:: What you will do ::
From the first line to the last, repeat the records exactly and skip the pictures.

:: Data shown ::

[Start of Attachment]

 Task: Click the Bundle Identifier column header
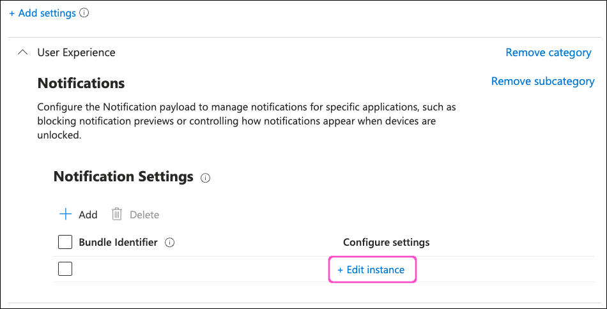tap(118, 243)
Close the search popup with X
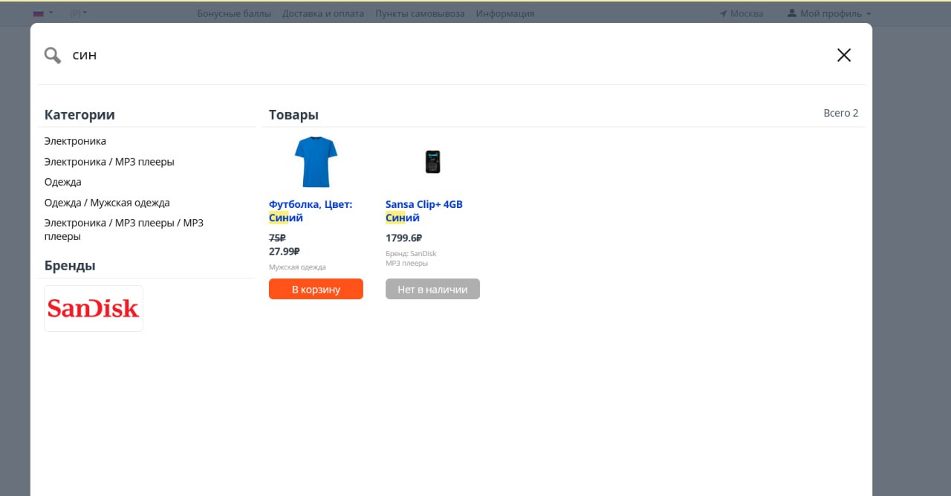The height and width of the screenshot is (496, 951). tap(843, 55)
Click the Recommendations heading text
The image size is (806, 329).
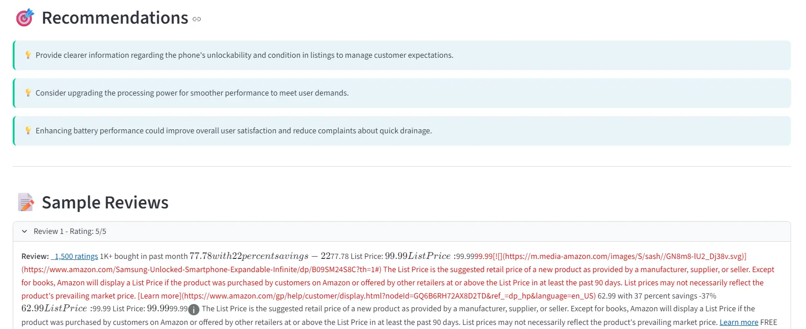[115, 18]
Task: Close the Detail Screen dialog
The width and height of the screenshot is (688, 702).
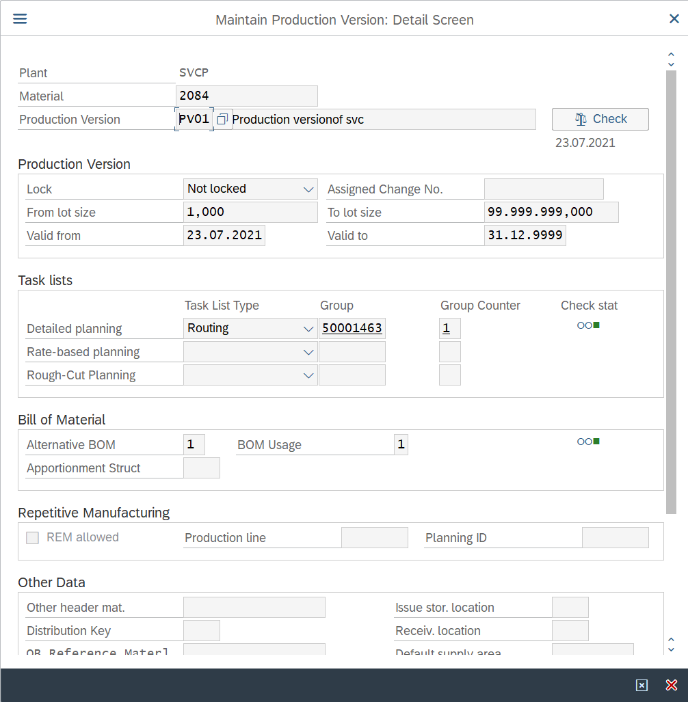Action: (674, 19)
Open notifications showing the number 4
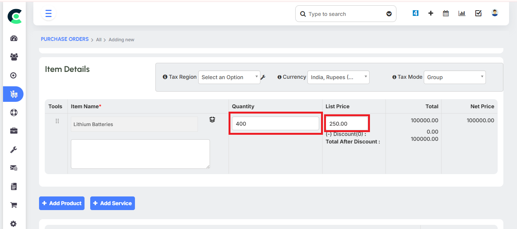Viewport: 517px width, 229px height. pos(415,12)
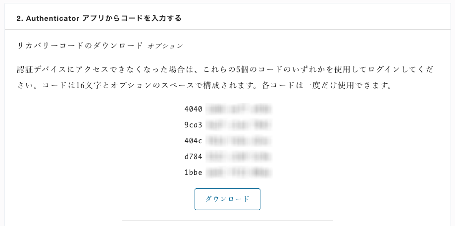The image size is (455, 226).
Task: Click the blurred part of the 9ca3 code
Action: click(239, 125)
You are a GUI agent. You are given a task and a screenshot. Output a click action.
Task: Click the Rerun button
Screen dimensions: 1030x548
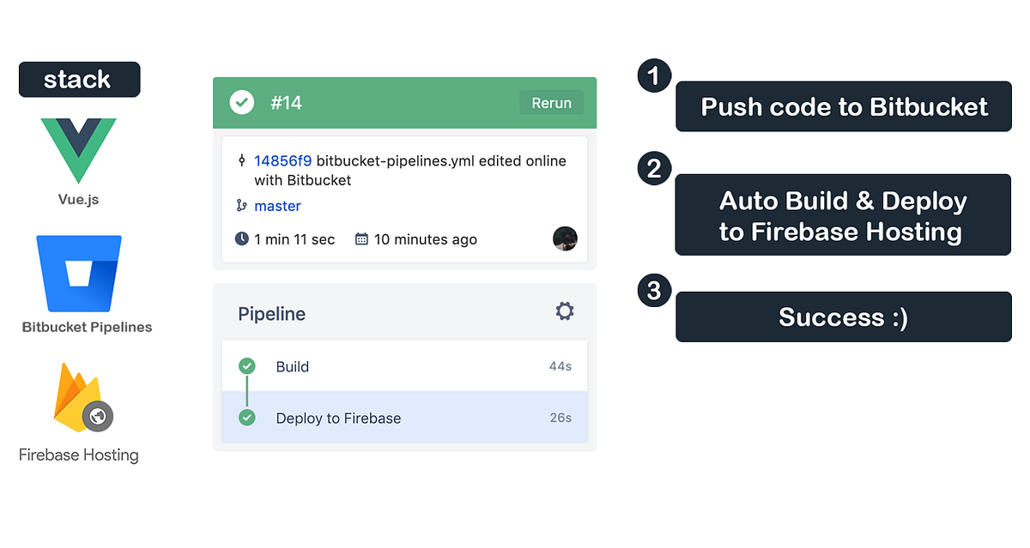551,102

[End of Attachment]

:: Task solution ::
 Task: Click the Bundle Identifier column header
tap(118, 243)
Close the search popup with X
The height and width of the screenshot is (496, 951). tap(843, 55)
Click the Recommendations heading text
The image size is (806, 329).
[115, 18]
Task: Close the Detail Screen dialog
The width and height of the screenshot is (688, 702).
Action: (674, 19)
Open notifications showing the number 4
Viewport: 517px width, 229px height. pos(415,12)
The image size is (455, 226).
Task: Click the blurred part of the 9ca3 code
Action: click(239, 125)
You are a GUI agent. You are given a task and a screenshot. Output a click action.
Task: Click the Rerun button
Screen dimensions: 1030x548
551,102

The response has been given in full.